## TEXT EXCERPT
·····
A two-year-old girl who wandered away from her home in a remote and heavily wooded area of Michigan was found safe and sound hours later, guarded by her family’s two dogs: an English Springer named Hartley and a Rottweiler named Buddy.
The toddler, Thea Chase, was reported missing by her mother Brooke Chase after she disappeared around 7:30 p.m. on Wednesday from their home in Faithorn, a small town in Michigan’s Upper Peninsula, close to the Canadian border near Sault Ste. Marie.
Brooke told local outlet WLUC that Thea had been playing in the yard barefoot when the toddler’s uncle told her to go inside and put some shoes on.
“She said ‘OK!’ and he thought she went inside. My gut told me to go check on Thea and make sure she wasn’t getting into any trouble,” Brooke said. “That is when we noticed that she was not here, and the dogs were not here.”
For about half an hour, Brooke and her brother-in-law searched the surrounding areas for the missing toddler to no avail.
“I was just panicking, thinking the worst,” she said, noting that neither the dogs nor Thea were answering their yells.
·····
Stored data
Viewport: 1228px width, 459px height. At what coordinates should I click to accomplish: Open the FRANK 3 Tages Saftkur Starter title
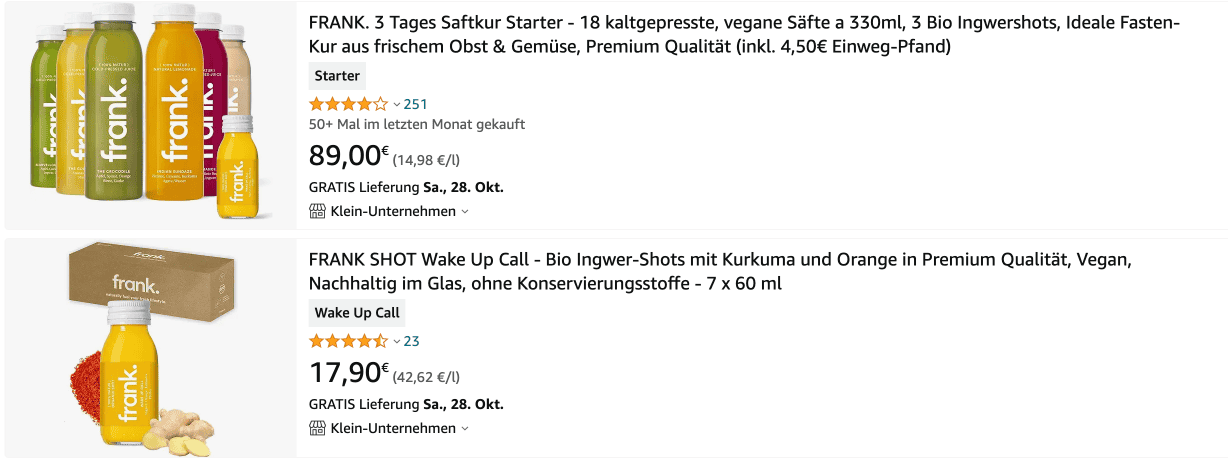point(744,35)
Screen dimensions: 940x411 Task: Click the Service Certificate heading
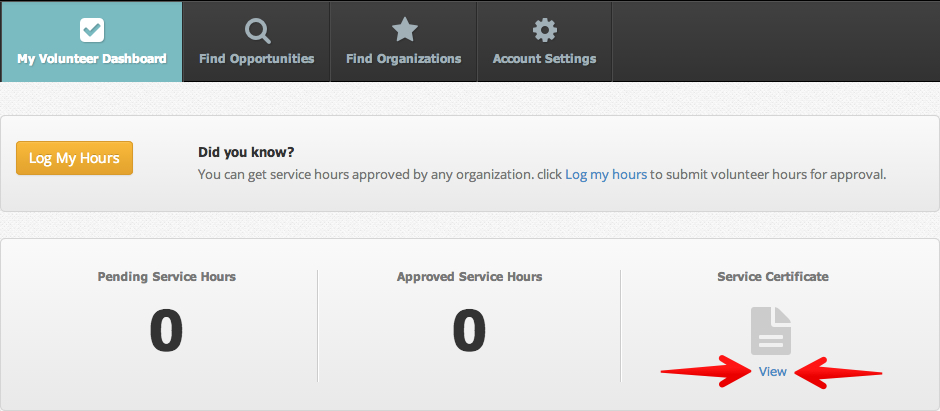coord(773,276)
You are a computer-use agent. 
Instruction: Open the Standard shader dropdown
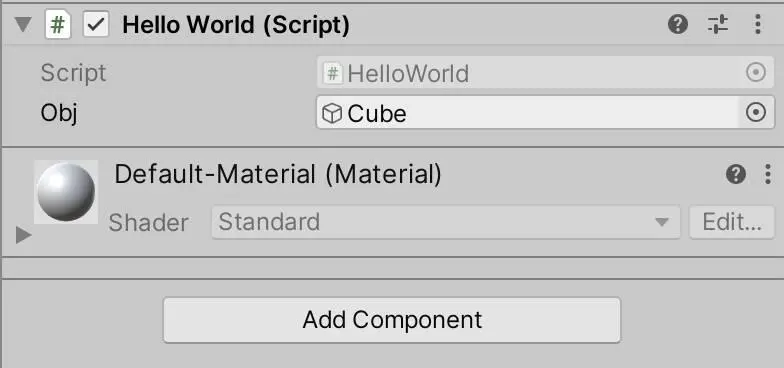(x=446, y=222)
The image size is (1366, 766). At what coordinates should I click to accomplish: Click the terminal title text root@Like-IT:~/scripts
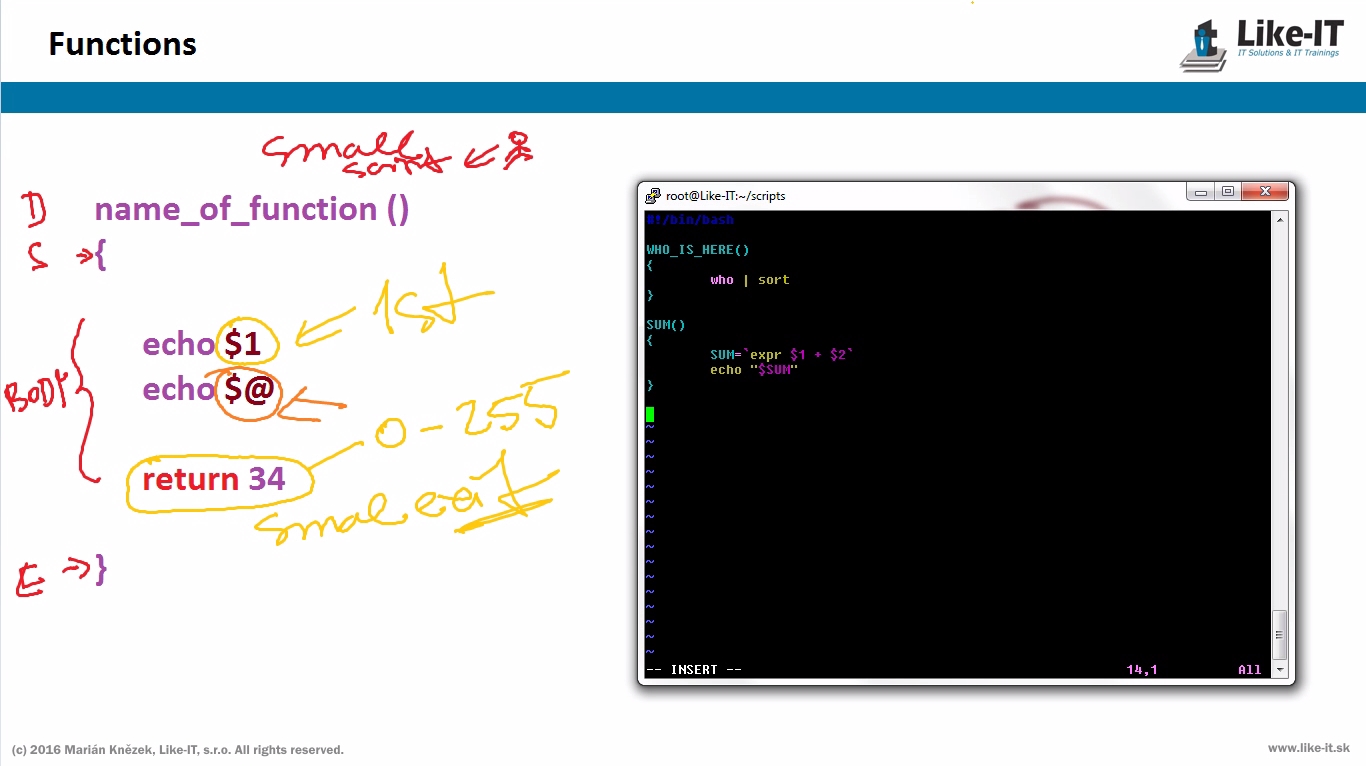[x=725, y=196]
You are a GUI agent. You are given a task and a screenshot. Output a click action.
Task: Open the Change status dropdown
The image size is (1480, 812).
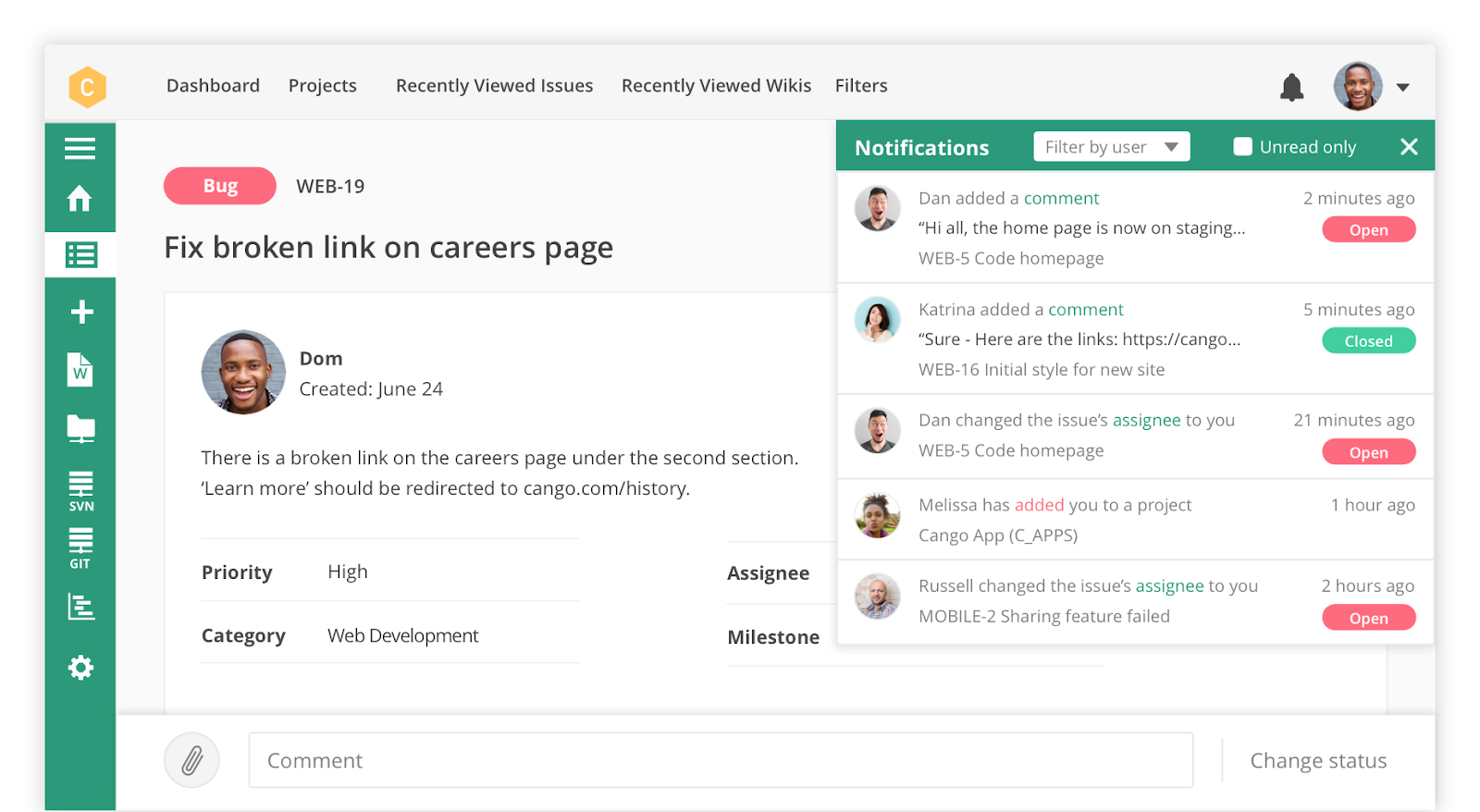1317,760
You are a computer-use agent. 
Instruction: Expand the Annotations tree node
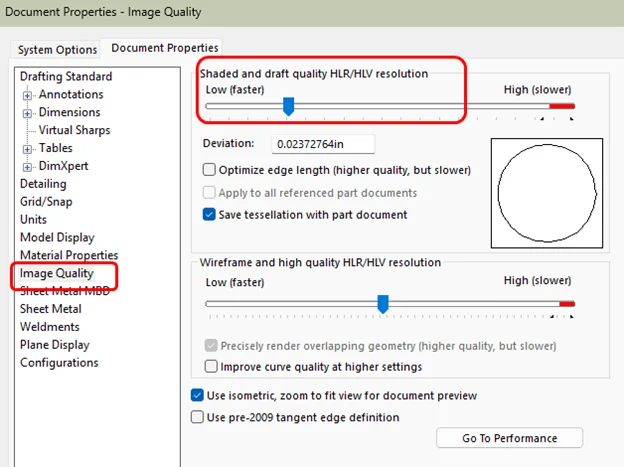tap(28, 95)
·····
## REQUIREMENT 1
In the toddler story, swap "dogs" for "pets" in the passage starting with "A two-year-old girl" and going on through "some shoes on.".
## REQUIREMENT 2
How would you render this sentence from the toddler story in Spanish: "For about half an hour, Brooke and her brother-in-law searched the surrounding areas for the missing toddler to no avail."
## REQUIREMENT 3
Does each statement agree with the toddler story? Answer yes or no for each, quoting the words that decide it.
(a) Thea was found guarded by a German Shepherd.
(b) Thea disappeared around 7:30 p.m. on Wednesday.
(c) Thea's uncle told her to go inside and put on shoes.
None of the stored data is needed.

## EXPECTED OUTPUT 1
A two-year-old girl who wandered away from her home in a remote and heavily wooded area of Michigan was found safe and sound hours later, guarded by her family’s two pets: an English Springer named Hartley and a Rottweiler named Buddy.
The toddler, Thea Chase, was reported missing by her mother Brooke Chase after she disappeared around 7:30 p.m. on Wednesday from their home in Faithorn, a small town in Michigan’s Upper Peninsula, close to the Canadian border near Sault Ste. Marie.
Brooke told local outlet WLUC that Thea had been playing in the yard barefoot when the toddler’s uncle told her to go inside and put some shoes on.

## EXPECTED OUTPUT 2
Durante aproximadamente media hora, Brooke y su cuñado buscaron a la niña desaparecida por los alrededores, sin éxito.

## EXPECTED OUTPUT 3
(a) No: "an English Springer named Hartley and a Rottweiler named Buddy"
(b) Yes: "she disappeared around 7:30 p.m. on Wednesday"
(c) Yes: "the toddler’s uncle told her to go inside and put some shoes on"